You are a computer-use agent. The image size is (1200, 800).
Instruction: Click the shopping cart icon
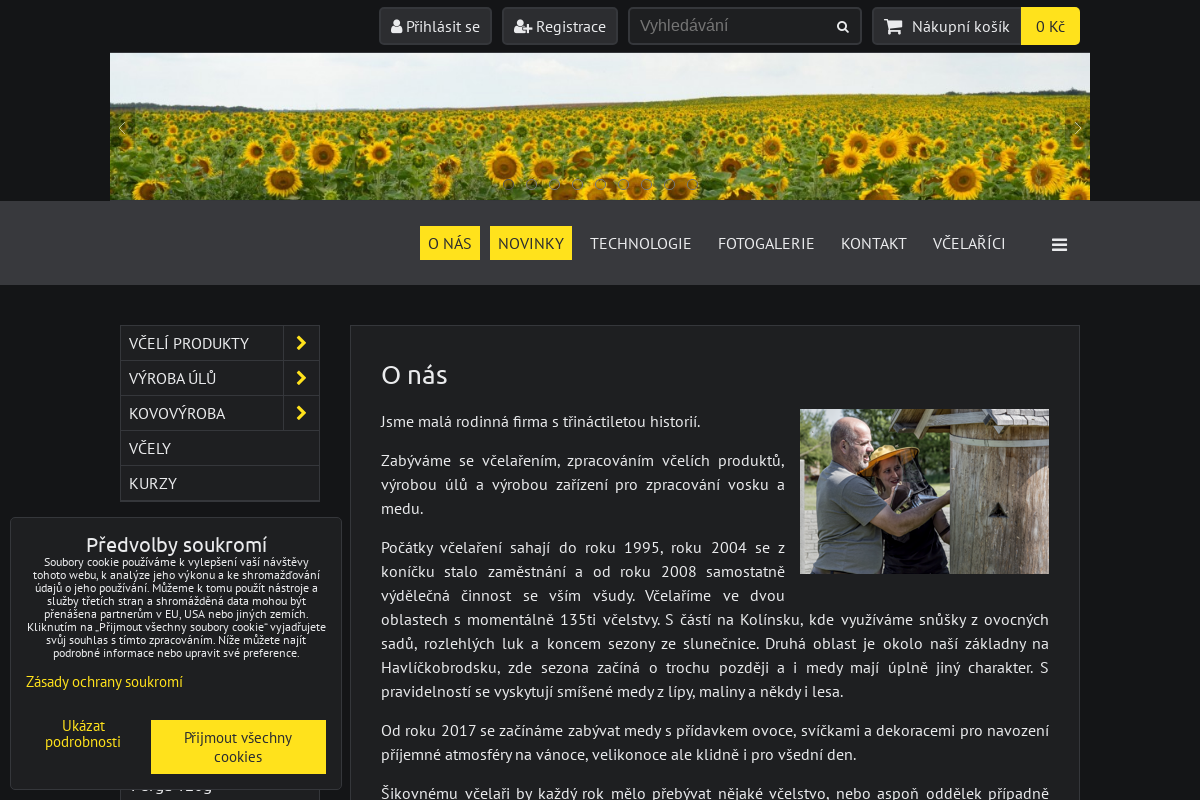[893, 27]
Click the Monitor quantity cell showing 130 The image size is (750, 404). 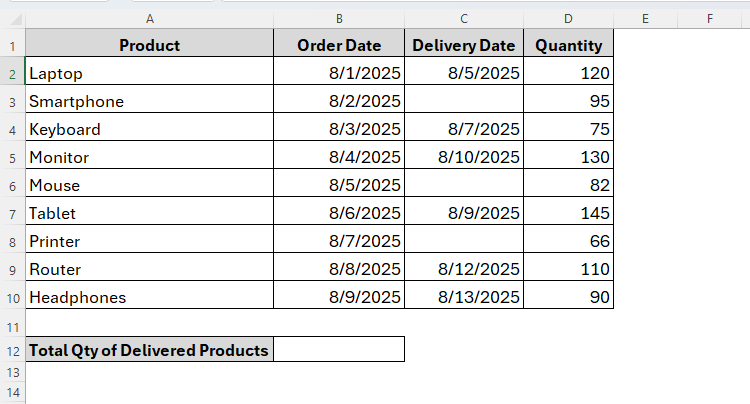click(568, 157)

--

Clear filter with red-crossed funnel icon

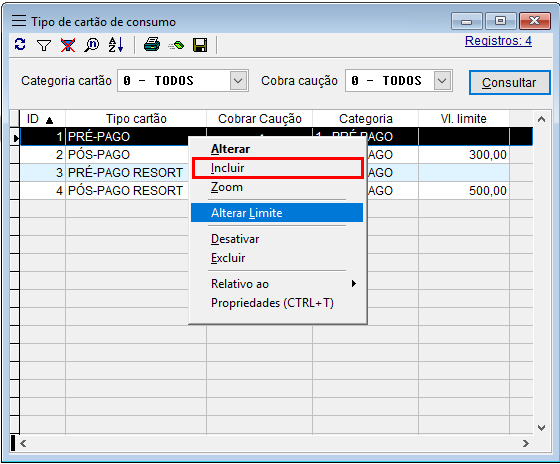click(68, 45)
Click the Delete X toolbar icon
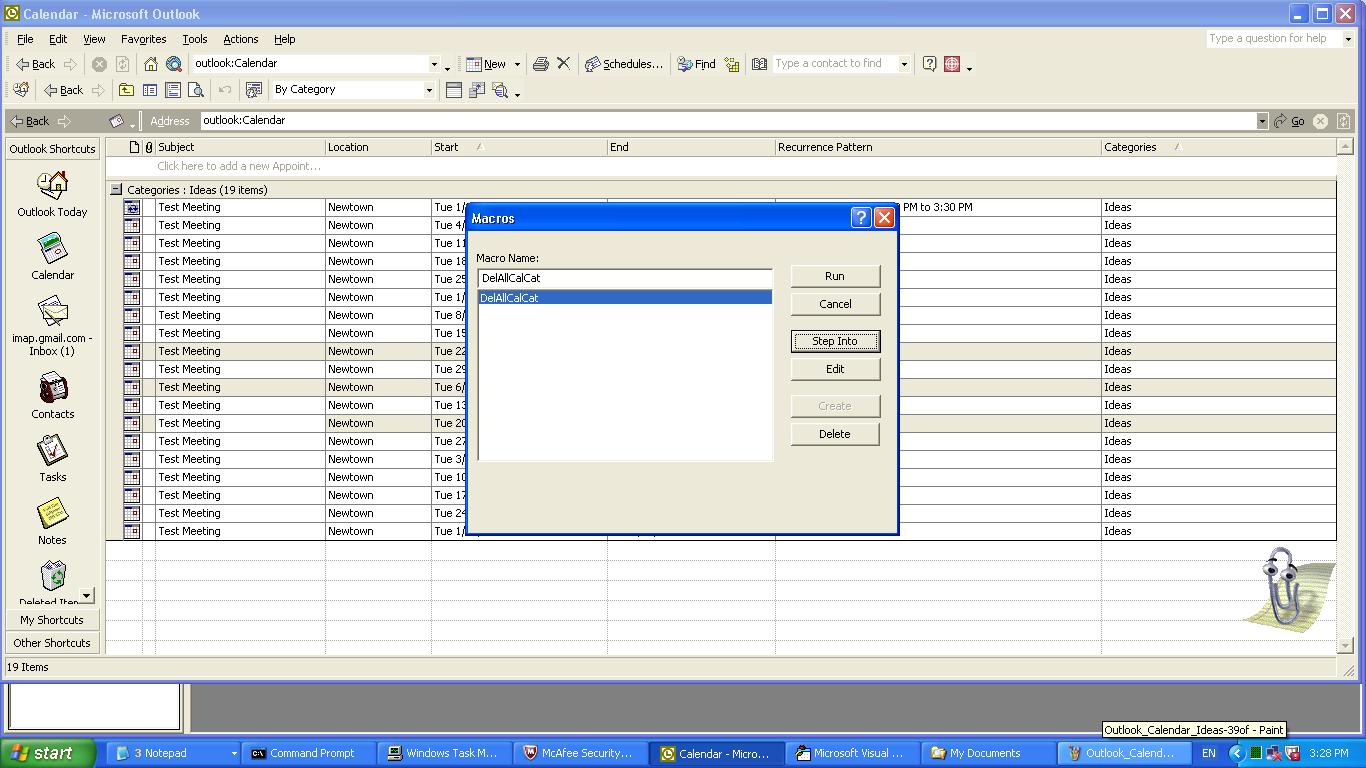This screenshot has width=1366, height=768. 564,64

# Objective:
Rewrite the part of the material that opens with the line containing "Clear filter with red-crossed funnel icon" and closes with the line containing "This screenshot has", replacing "icon" with "symbol" and changing nothing else, and omit the pictures.

# Response to this task:
Clear filter with red-crossed funnel symbol

click(68, 45)
Click the Delete X toolbar symbol
This screenshot has width=1366, height=768. 564,64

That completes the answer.